> **AIM OF THE EXERCISE**: What this exercise calls for is an exact copy of the data.

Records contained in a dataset

* * *

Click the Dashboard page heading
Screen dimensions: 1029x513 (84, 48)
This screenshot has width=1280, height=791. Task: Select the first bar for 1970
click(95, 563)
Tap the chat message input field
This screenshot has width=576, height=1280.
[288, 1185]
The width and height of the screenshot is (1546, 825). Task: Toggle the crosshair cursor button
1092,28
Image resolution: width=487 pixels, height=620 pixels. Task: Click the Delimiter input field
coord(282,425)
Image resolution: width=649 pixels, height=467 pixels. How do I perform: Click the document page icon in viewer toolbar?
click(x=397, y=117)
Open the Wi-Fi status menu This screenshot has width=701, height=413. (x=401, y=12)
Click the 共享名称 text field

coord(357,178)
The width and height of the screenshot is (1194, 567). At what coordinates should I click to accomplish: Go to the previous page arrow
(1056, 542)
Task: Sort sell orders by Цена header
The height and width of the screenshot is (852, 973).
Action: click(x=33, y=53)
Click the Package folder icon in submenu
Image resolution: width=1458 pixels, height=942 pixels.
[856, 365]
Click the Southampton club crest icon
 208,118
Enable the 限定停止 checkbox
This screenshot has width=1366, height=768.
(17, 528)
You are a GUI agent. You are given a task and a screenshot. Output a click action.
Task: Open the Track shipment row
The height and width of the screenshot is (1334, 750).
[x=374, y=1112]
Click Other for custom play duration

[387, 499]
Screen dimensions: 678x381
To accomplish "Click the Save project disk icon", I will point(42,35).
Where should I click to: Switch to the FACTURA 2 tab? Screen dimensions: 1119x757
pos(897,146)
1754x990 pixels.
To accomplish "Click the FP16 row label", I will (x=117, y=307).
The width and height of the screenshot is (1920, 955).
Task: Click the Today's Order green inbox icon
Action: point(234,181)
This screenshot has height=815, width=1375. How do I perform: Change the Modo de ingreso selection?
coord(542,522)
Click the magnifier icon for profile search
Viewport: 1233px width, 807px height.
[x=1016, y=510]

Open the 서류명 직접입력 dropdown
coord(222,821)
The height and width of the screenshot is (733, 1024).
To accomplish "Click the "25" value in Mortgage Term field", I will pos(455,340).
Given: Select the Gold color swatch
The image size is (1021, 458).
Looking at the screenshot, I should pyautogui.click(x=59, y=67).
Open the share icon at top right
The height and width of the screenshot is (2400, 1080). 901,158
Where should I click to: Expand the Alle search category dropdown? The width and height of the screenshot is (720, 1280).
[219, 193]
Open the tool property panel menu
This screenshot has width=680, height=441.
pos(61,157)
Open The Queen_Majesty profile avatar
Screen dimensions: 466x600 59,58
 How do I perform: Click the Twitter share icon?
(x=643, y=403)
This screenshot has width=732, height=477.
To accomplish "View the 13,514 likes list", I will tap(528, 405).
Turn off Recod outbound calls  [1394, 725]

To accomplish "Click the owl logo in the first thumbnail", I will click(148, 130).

* * *

> **EXERCISE ANSWER**:
Click the Dashboard page heading
Screen dimensions: 1029x513 (84, 48)
This screenshot has width=1280, height=791. Task: Select the first bar for 1970
click(95, 563)
Tap the chat message input field
This screenshot has width=576, height=1280.
[288, 1185]
The width and height of the screenshot is (1546, 825). Task: Toggle the crosshair cursor button
1092,28
Image resolution: width=487 pixels, height=620 pixels. Task: Click the Delimiter input field
coord(282,425)
Image resolution: width=649 pixels, height=467 pixels. How do I perform: Click the document page icon in viewer toolbar?
click(x=397, y=117)
Open the Wi-Fi status menu This screenshot has width=701, height=413. (x=401, y=12)
Click the 共享名称 text field

coord(357,178)
The width and height of the screenshot is (1194, 567). At what coordinates should I click to accomplish: Go to the previous page arrow
(1056, 542)
Task: Sort sell orders by Цена header
The height and width of the screenshot is (852, 973).
Action: click(x=33, y=53)
Click the Package folder icon in submenu
Image resolution: width=1458 pixels, height=942 pixels.
[856, 365]
Click the Southampton club crest icon
 208,118
Enable the 限定停止 checkbox
This screenshot has width=1366, height=768.
(17, 528)
You are a GUI agent. You are given a task and a screenshot. Output a click action.
Task: Open the Track shipment row
The height and width of the screenshot is (1334, 750).
[x=374, y=1112]
Click Other for custom play duration

[387, 499]
Screen dimensions: 678x381
To accomplish "Click the Save project disk icon", I will point(42,35).
Where should I click to: Switch to the FACTURA 2 tab? Screen dimensions: 1119x757
pos(897,146)
1754x990 pixels.
To accomplish "Click the FP16 row label", I will (x=117, y=307).
The width and height of the screenshot is (1920, 955).
Task: Click the Today's Order green inbox icon
Action: point(234,181)
This screenshot has height=815, width=1375. How do I perform: Change the Modo de ingreso selection?
coord(542,522)
Click the magnifier icon for profile search
Viewport: 1233px width, 807px height.
[x=1016, y=510]

Open the 서류명 직접입력 dropdown
coord(222,821)
The height and width of the screenshot is (733, 1024).
To accomplish "Click the "25" value in Mortgage Term field", I will pos(455,340).
Given: Select the Gold color swatch
The image size is (1021, 458).
Looking at the screenshot, I should pyautogui.click(x=59, y=67).
Open the share icon at top right
The height and width of the screenshot is (2400, 1080). 901,158
Where should I click to: Expand the Alle search category dropdown? The width and height of the screenshot is (720, 1280).
[219, 193]
Open the tool property panel menu
This screenshot has width=680, height=441.
pos(61,157)
Open The Queen_Majesty profile avatar
Screen dimensions: 466x600 59,58
 How do I perform: Click the Twitter share icon?
(x=643, y=403)
This screenshot has width=732, height=477.
To accomplish "View the 13,514 likes list", I will tap(528, 405).
Turn off Recod outbound calls  [1394, 725]

To accomplish "Click the owl logo in the first thumbnail", I will click(148, 130).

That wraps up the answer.